Overall, our impute-first framework can construct a diploid personalized reference at a comparable computational cost relative to approaches that use a pangenome. Further, we showed that these personalized references are accurate, having high variant-level precision and recall, as well as accurate overall phasing. Finally, we showed that a pangenome index built over a personalized genome can be as computationally efficient as a pangenome index, while being less biased and producing more accurate downstream variant calls, making the impute-first framework an appealing choice for whole-genome DNA sequencing data analyses.
Discussion
We introduced a practical impute-first approach for genomic analysis with the goal of minimizing reference bias, even beyond what can be achieved with pangenome references. The workflow includes initial genotyping and genotype imputation steps, which produce a diploid personalized reference. This reference can then be indexed and used as a basis for downstream alignment and variant calling. The method yields improvements in all aspects measured: It yields higher alignment scores, improved allelic balance at HET sites, and enhanced downstream variant calls. VG Giraffe alignments using an impute-first personalized reference achieved greater variant-calling accuracy compared with Giraffe with a pangenome reference. Further, the Giraffe index built using the imputed personalized reference was smaller, reducing the computational burdens associated with building the index and aligning reads to it.

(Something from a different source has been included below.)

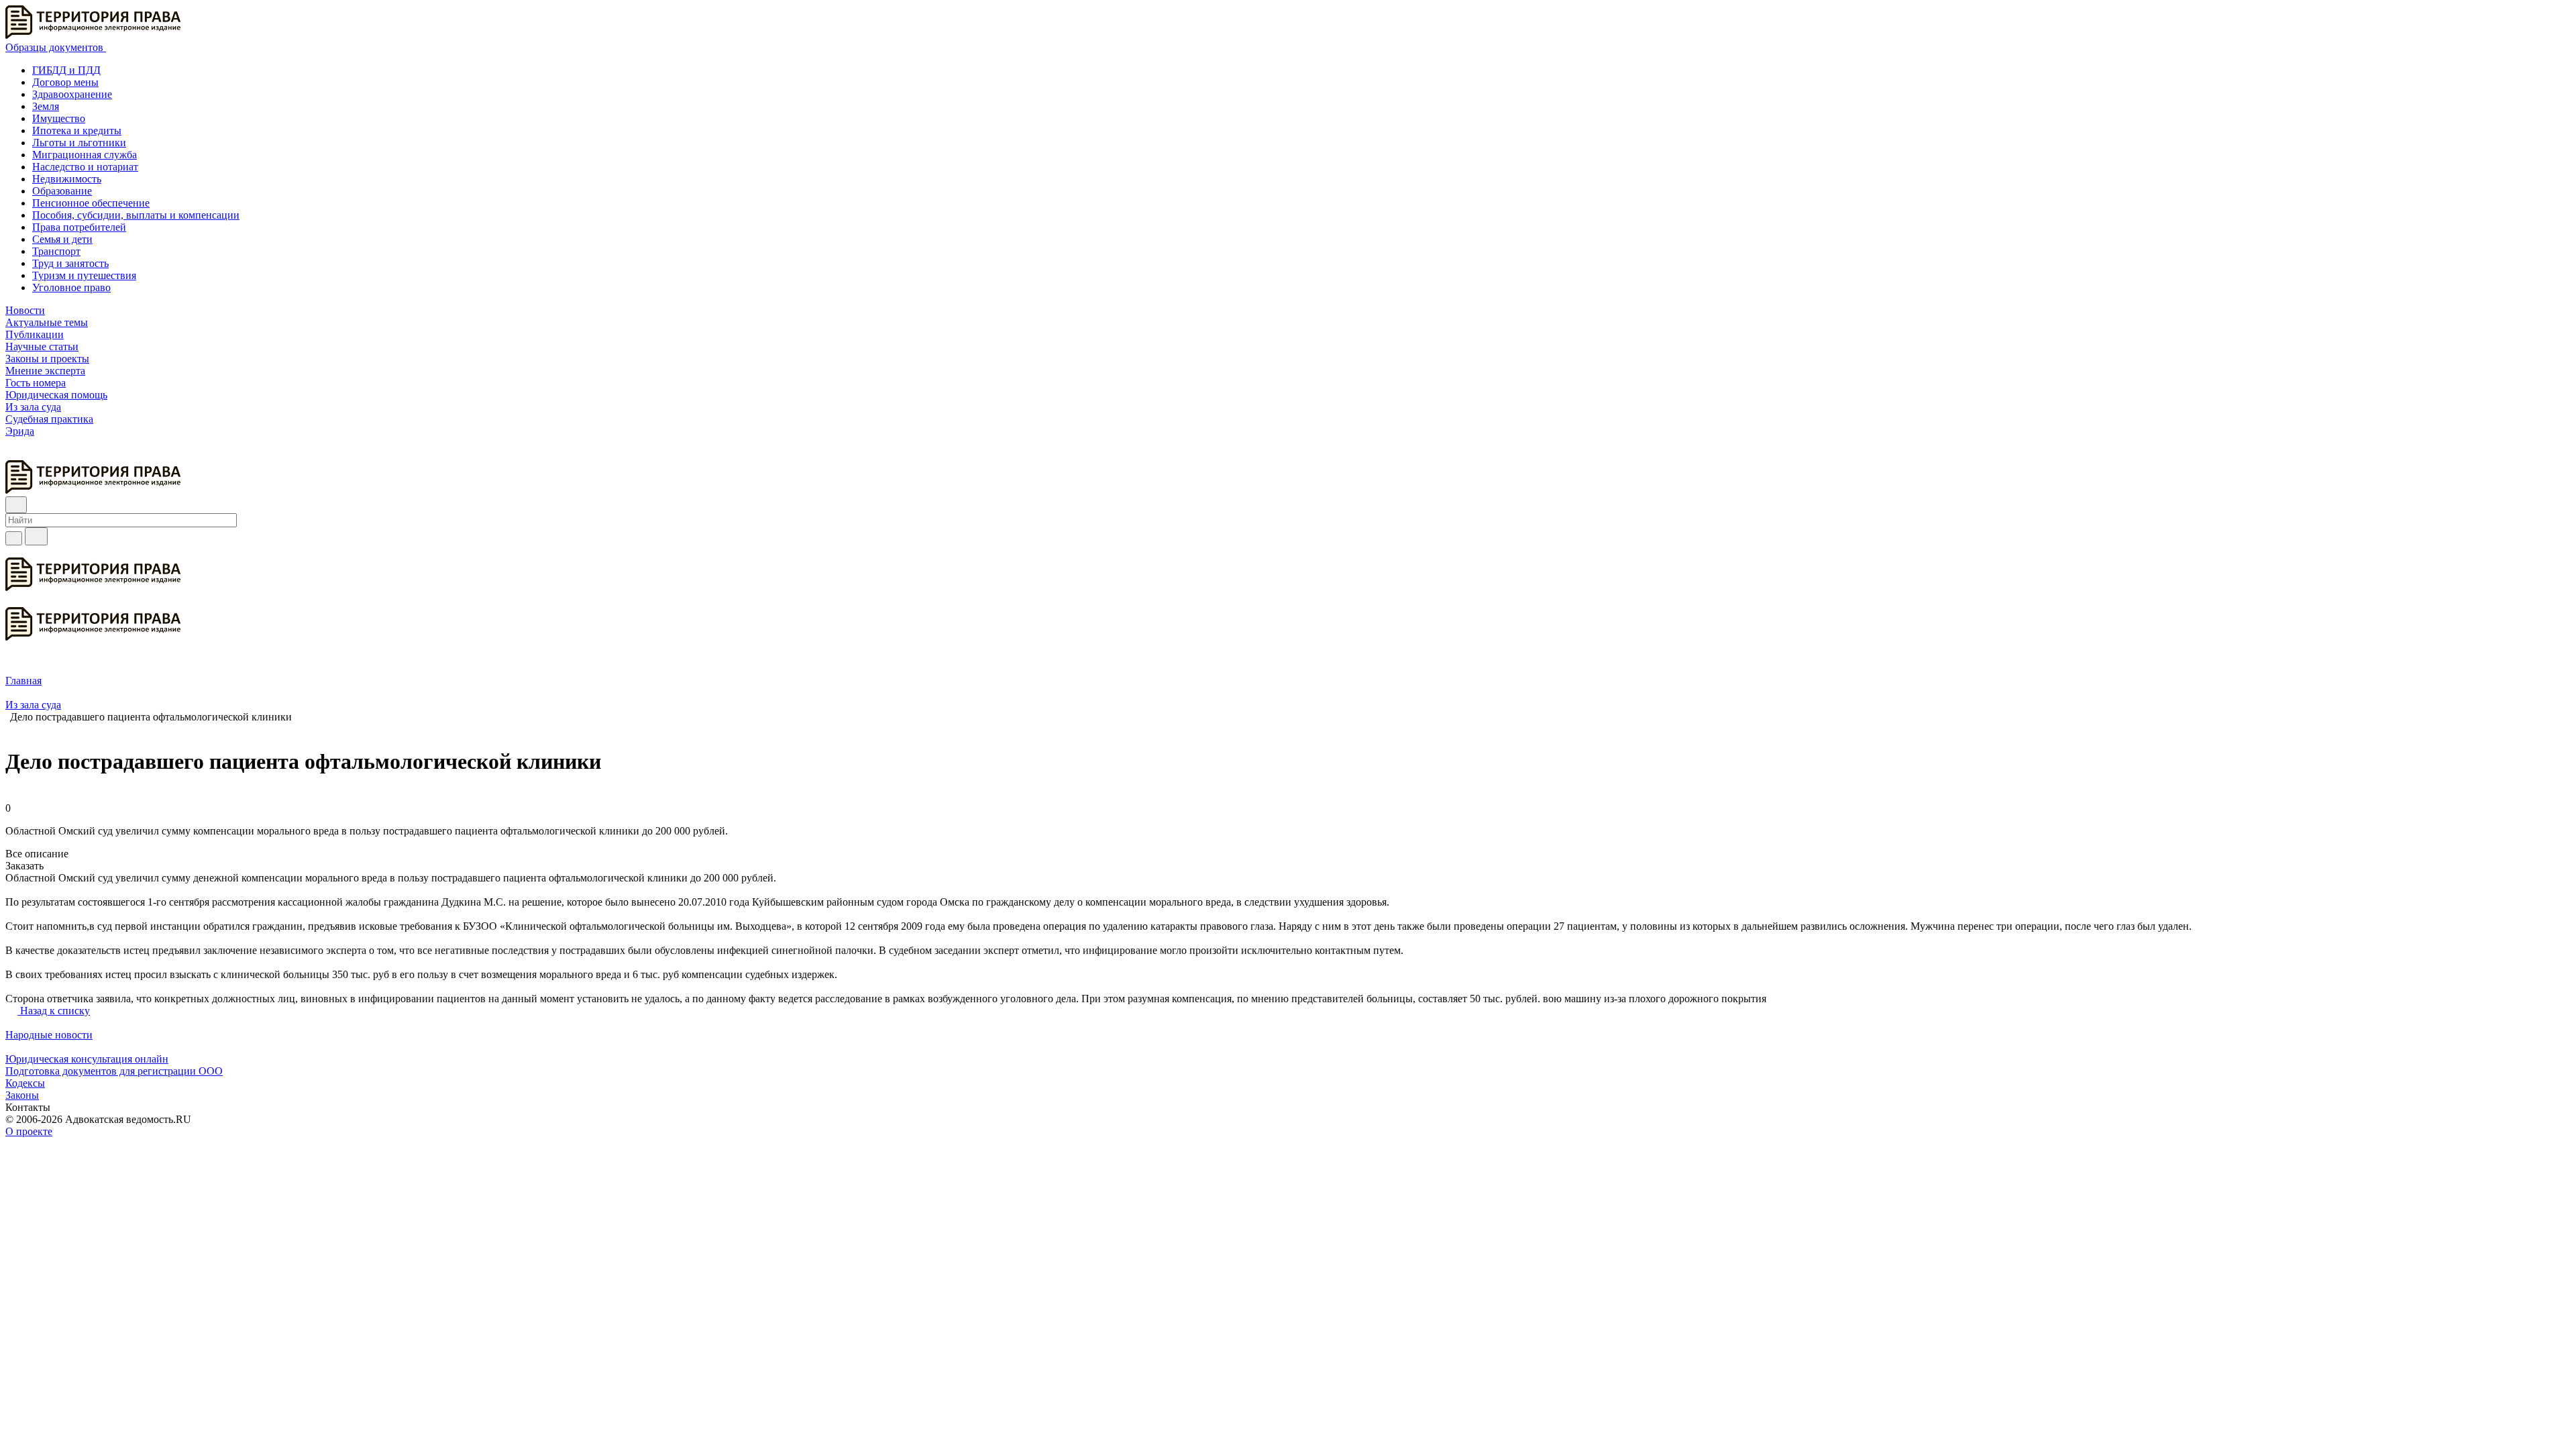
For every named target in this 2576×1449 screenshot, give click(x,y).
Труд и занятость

Although past methods have explored the use of personalized references for avoiding reference bias, this study is the first to demonstrate a practical workflow that (1) performs personalization and downstream analysis with the same data set, (2) leverages imputation tools that work with inputs derived from (possibly low-coverage) sequencing data, (3) outputs a diploid personalized reference genome for various downstream uses, and (4) works naturally with either linear or graph pangenome aligners.
Although we concentrated on certain tools here, including BWA-MEM, VG Giraffe, and Beagle, the framework we proposed is modular. For example, in our previous work, we assessed the trade-offs of alternative genotypers, including PanGenie (Ebler et al. 2022) and Rowbowt (Mun et al. 2023), noting that alignment-free, pangenome-based methods such as Rowbowt show strong promise in reducing reference bias, although at the cost of higher memory usage. Such alignment-free approaches could potentially improve results further and remain an interesting avenue for future research.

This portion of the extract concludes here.